## Instructions for the task:
Show each line below that contains the string "Click".

######

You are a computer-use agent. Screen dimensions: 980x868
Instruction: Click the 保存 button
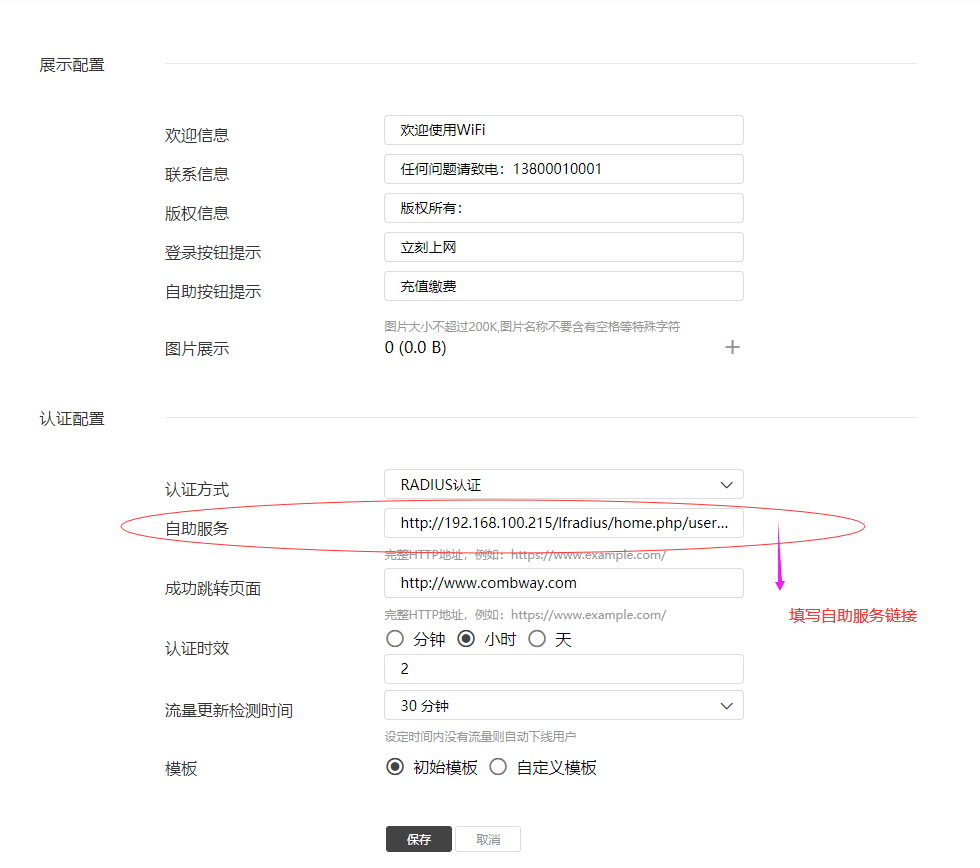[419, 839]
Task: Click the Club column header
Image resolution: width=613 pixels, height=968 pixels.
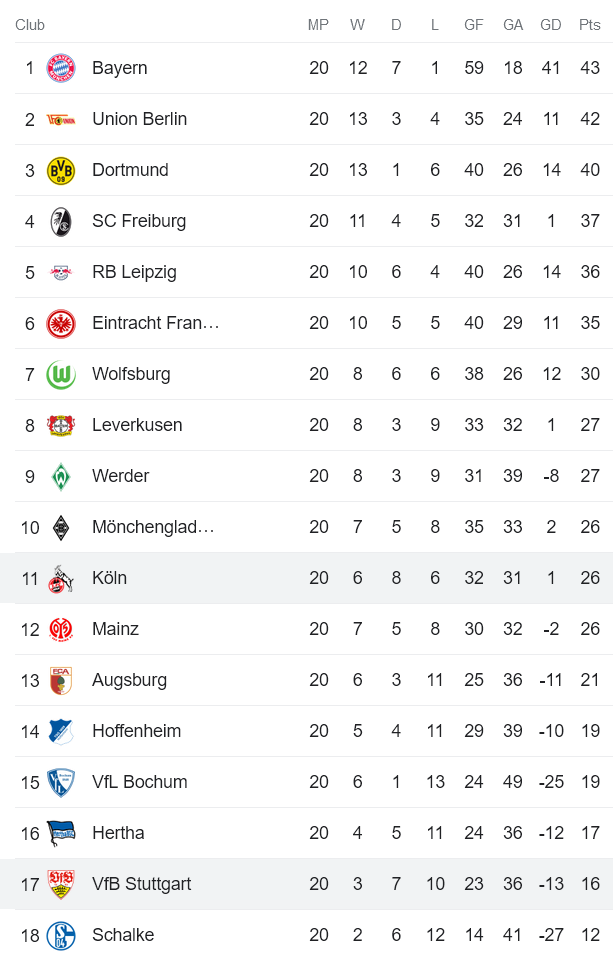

######

## Result of this exercise:
Instruction: Click the 保存 button
Task: Click the Club column header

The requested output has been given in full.